A.5 — Assessing impacts of AI systems (4 controls)

The most distinctive ISO 42001 area. Controls require an AI system impact assessment process and the documented assessment of impacts on individuals, groups and society for each AI system. The assessment must consider intended use, foreseeable misuse, fairness, safety, privacy, security, environment and human oversight, and must be refreshed when the system or its context of use changes materially. See our deep dive on AI system impact assessment.

A.6 — AI system life cycle (7 controls)

Covers objectives, design and development, verification and validation, deployment, operation and monitoring, technical documentation, and event logging. Evidence is wide: model cards, test reports, deployment checklists, monitoring dashboards, technical documentation packages, and audit logs of AI-relevant events.

A.7 — Data for AI systems (5 controls)

Provenance, quality, preparation, and information about training data. Each dataset used to train, validate or operate an AI system in scope must have documented source, licence, quality checks, preparation steps and known limitations. Evidence: dataset registry, data sheets, data quality reports.

OneTrust homepage describing AI governance and ISO 42001 framework support — OneTrust positions its AI Governance module against ISO 42001 Annex A categories — particularly impact assessment (A.5) and AI lifecycle (A.6). Source: onetrust.com (captured May 2026)

A.8 — Information for interested parties (4 controls)
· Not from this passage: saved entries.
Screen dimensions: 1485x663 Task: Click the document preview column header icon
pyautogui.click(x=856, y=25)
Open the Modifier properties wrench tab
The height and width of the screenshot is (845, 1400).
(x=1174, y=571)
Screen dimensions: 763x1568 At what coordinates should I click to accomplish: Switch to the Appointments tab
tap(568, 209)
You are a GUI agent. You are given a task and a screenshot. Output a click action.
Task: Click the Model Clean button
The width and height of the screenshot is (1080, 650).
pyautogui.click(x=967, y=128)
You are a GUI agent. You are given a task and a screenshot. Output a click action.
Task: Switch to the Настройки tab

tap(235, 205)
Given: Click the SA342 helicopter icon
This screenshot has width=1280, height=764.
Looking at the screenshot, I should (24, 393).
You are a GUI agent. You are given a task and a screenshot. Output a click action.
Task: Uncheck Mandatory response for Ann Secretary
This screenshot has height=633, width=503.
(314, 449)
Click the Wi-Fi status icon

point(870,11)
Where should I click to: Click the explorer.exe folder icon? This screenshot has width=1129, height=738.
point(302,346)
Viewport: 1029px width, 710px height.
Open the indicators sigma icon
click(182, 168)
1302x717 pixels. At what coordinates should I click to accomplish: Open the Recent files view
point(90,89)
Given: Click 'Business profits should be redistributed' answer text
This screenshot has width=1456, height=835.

System documentation, information for users, external reporting and incident communication. For deployers using third-party AI, this is where evidence of vendor documentation (model cards, system cards, terms of use, intended-purpose statements) is collected and reviewed.

A.9 — Use of AI systems (3 controls)

Processes for responsible use, objectives for use, and intended use of AI systems. Evidence: user guidance documents, acceptable-use policies, training records demonstrating users understand intended purpose and limitations.

A.10 — Third-party and customer relationships (5 controls)

Allocation of responsibilities, supplier processes, customer obligations, and the impact of customer use. This is the most under-evidenced category in 2026 — most organisations consume more AI than they build, and Annex A.10 controls cover that surface area.

The Statement of Applicability

For every Annex A control, the SoA records: control reference, statement of whether the control is applied, justification for inclusion or exclusion, and a pointer to the implementation evidence. Auditors review the SoA first and trace control-by-control through evidence. A clean SoA is the single most efficient preparation artefact for a Stage 2 audit. See our ISO 42001 templates for an SoA starter.

Justified exclusions

Exclusions are legitimate. A pure deployer of third-party AI may exclude A.6 controls that apply only to organisations developing AI systems. A research lab not yet productionising models may scope out some A.7 controls. What auditors will not accept is exclusion without justification or evidence that the underlying risk is otherwise managed.